There is little question that an individual's symptoms are the primary driving force that compels them to seek professional help, and spend money on hormone testing. Documenting these symptoms and understanding their relationship to hormonal levels has numerous advantages over just simply knowing an individual's hormone profile. Matching hormone profiles with symptoms helps confirm that the hormonal imbalance is causing the symptom. For example, if a woman has normal levels of estradiol, but low progesterone during the luteal phase of her menstrual cycle and she suffers with symptoms of estrogen dominance (fibrocystic breasts, water retention, irritability, PMS) these symptoms help confirm the hormonal imbalance and point to treatment strategies that can be used to correct the imbalance.
Another reason it is useful for the testing laboratory to document symptoms is because the health care provider ordering the hormone test often does not fully understand how to interpret the test results. This frequently results in a phone call to the testing laboratory to help shed light on the hormone test results. For a productive and meaningful discussion about the test results, the health care provider and the professional at the testing laboratory must both know the patient's age, menopausal status, what hormones they are taking, and their symptoms. If these parameters are not documented on the test report, time-consuming conversation often ensues in order to provide a mutual understanding of the hormone test results in relationship to the patient's primary complaints. A patient's most pressing symptoms in relationship to hormonal imbalances are often overlooked in a conversation where both parties do not have access to this information.
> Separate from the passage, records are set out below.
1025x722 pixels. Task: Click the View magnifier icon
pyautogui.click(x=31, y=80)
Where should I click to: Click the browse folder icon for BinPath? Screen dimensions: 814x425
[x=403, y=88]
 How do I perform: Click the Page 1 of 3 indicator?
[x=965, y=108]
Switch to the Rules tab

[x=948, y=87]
Numerous studies and books (21) have documented symptoms in relation to hormonal imbalances. Some of the most common symptoms in relationship to hormonal excesses and deficiencies in women are listed in Figure 4.
In summary, saliva hormone testing is more convenient, less stressful, more cost-effective, and more representative of the bioavailable fraction of hormones in blood than serum hormone testing. When hormones are delivered topically, serum hormone testing grossly underestimates the bioavailable fraction of hormones in blood and tissue hormone uptake and response. This often leads to continued escalation of dosing despite tissue saturation and symptoms of hormone excess. The ideal saliva hormone test report should contain patient information not only about an individual's hormone level but how this relates to symptoms associated with hormonal imbalance. Such information helps both health care providers and their patients come to a more educated decision about the most effective treatment strategy (hormonal, nutrition, exercise, stress reduction, etc.).